To provide this level of convenience to the developer and data scientist, the output of the work taking place at the data management and data integration layer of a digital twin architecture, is a data model, or rather, a set of data models, that remove the data complexity. This allows developers and data scientists to focus on application logic and algorithm development itself. And not on finding, transforming, integrating, and cleaning data before they can use it.
In short, the backbone of all digital twins is a unified data model that is developer-friendly. Graph of course lends itself well to such advanced data modelling.
Q: What can we look forward to in terms of new value as we witness the visualization layer — the tabloid digital twin — become powered by the software developer community’s digital twin?

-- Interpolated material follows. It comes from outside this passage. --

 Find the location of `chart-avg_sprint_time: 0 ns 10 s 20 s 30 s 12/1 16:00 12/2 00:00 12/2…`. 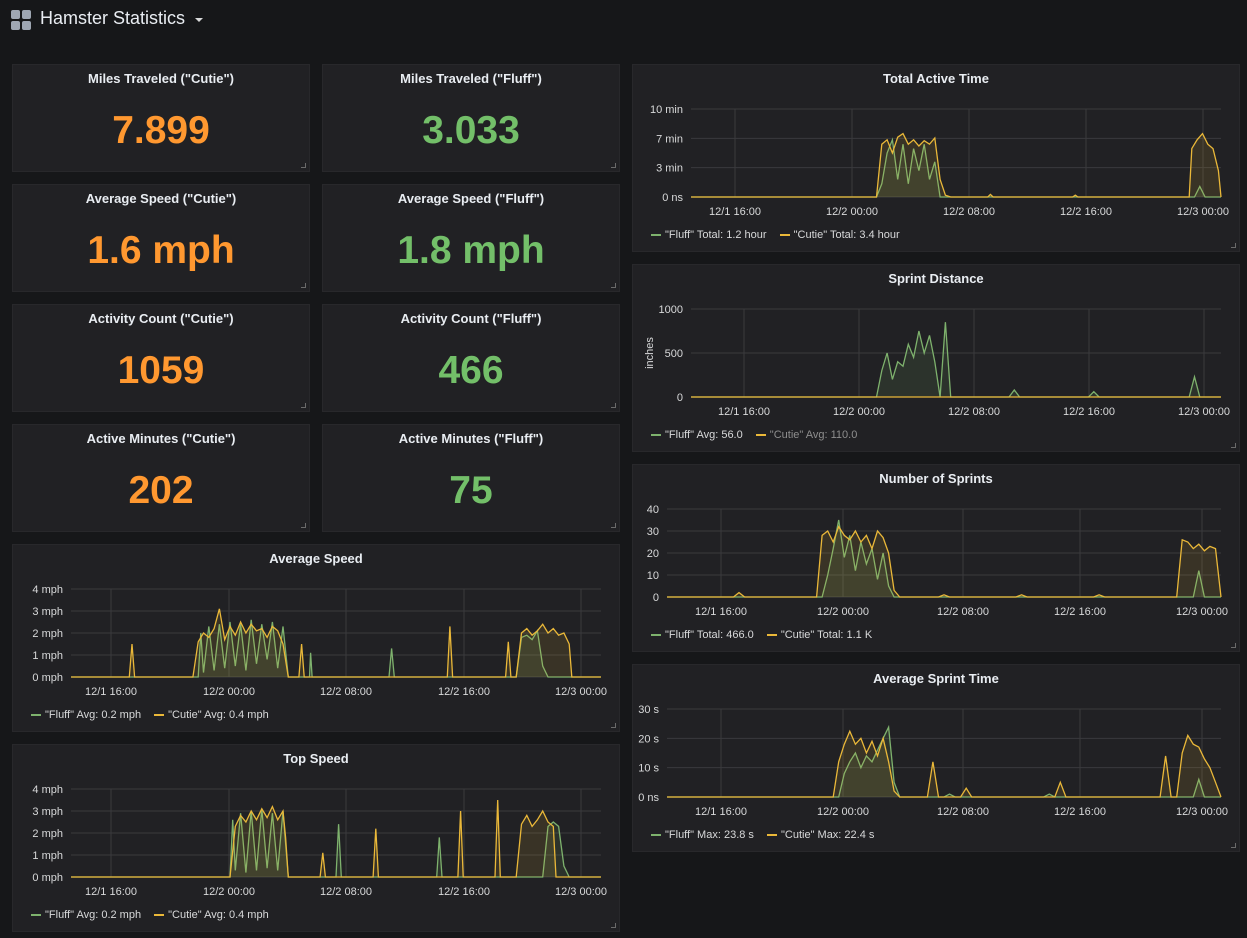

chart-avg_sprint_time: 0 ns 10 s 20 s 30 s 12/1 16:00 12/2 00:00 12/2… is located at coordinates (936, 745).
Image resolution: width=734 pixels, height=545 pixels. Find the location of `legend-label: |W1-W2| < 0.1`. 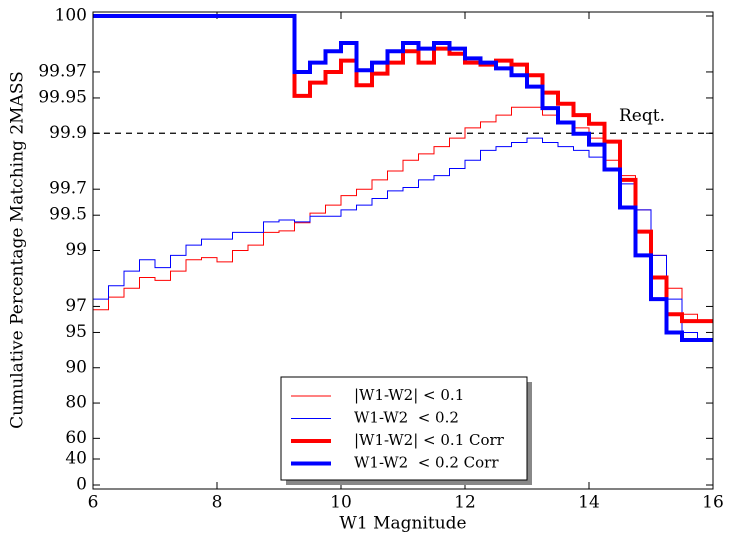

legend-label: |W1-W2| < 0.1 is located at coordinates (409, 395).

A: It already is – and when it comes to digital twin suppliers, this is where we’re going to see the wheat separating from the chaff. Those who really have their foundational data integration and data modelling in place will massively outperform those who have taken shortcuts on this most difficult, yet equally most critical part, of any future-proof digital twin platform architecture.
Trustworthy industrial data delivery, all the way up to the domain APIs that are powered by unified data models, is absolutely essential to a true digital twin delivery.
Q: Let’s do a final lightning round question. Yes or no answers please: Will the term digital twin be around in 2025, or will it just be a series of apps powered by one or more data and analytics platforms?
A: Yes, the term digital twin will still be around.